**Activity**
Print exactly what appears from the line containing "Viewport: 700px width, 582px" through the final line of the data below, pictures excluded.

☆ ☆ ☆ ☆ ☆

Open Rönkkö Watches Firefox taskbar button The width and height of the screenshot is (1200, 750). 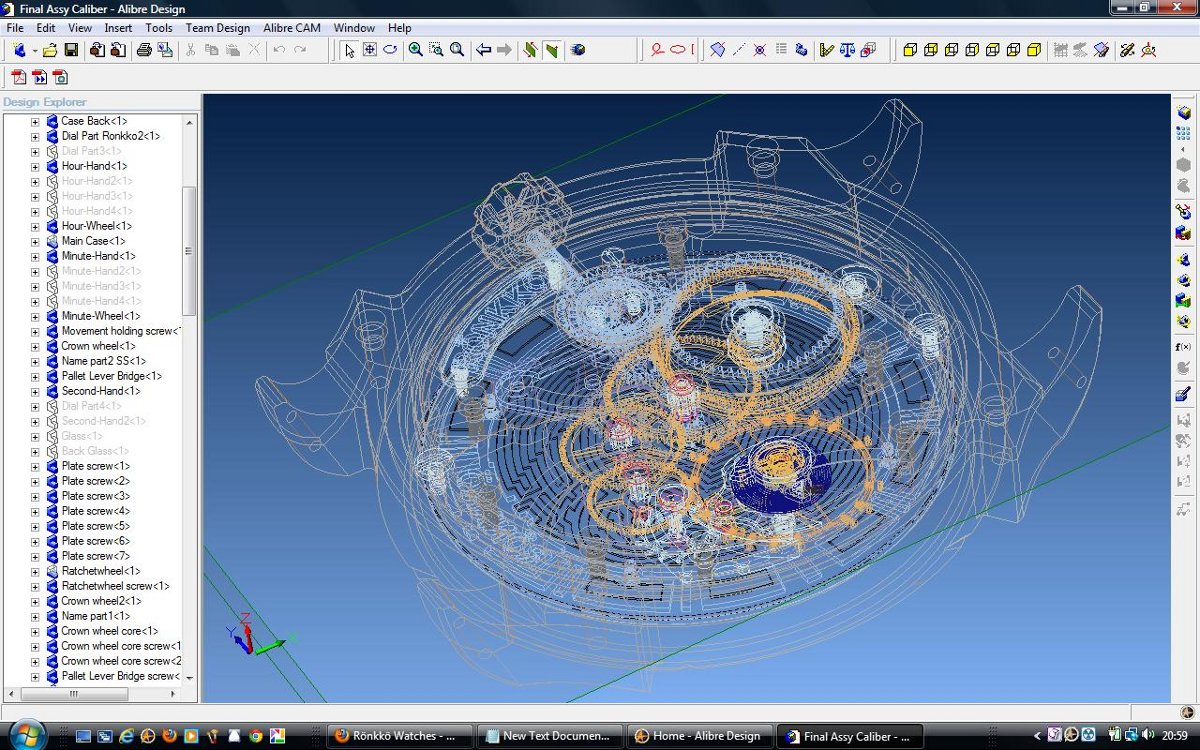tap(399, 736)
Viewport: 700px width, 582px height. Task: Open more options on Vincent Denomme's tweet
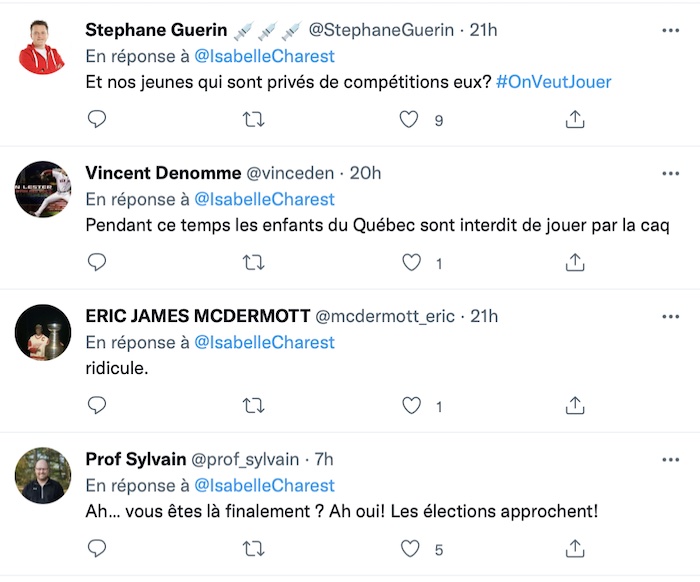(x=670, y=174)
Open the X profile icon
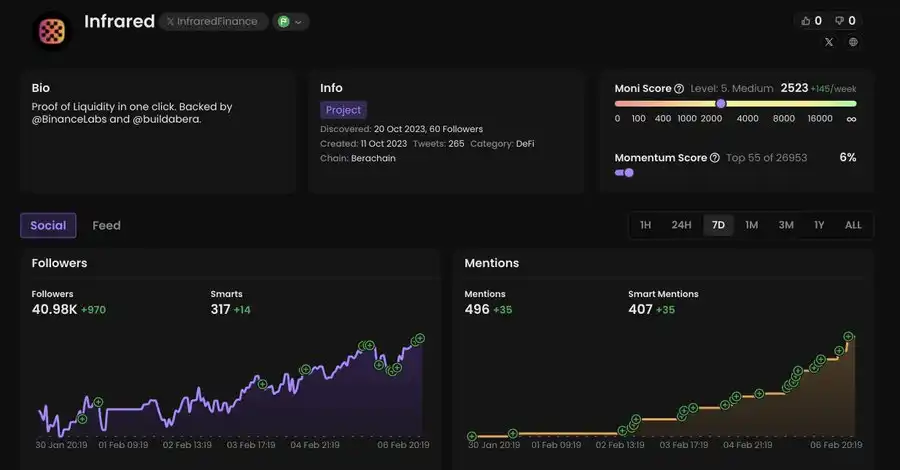This screenshot has height=470, width=900. (x=828, y=42)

☆ ☆ ☆ ☆ ☆

**Expected answer**
Viewport: 700px width, 582px height. Task: Open more options on Vincent Denomme's tweet
(x=670, y=174)
Open the X profile icon
This screenshot has height=470, width=900. (x=828, y=42)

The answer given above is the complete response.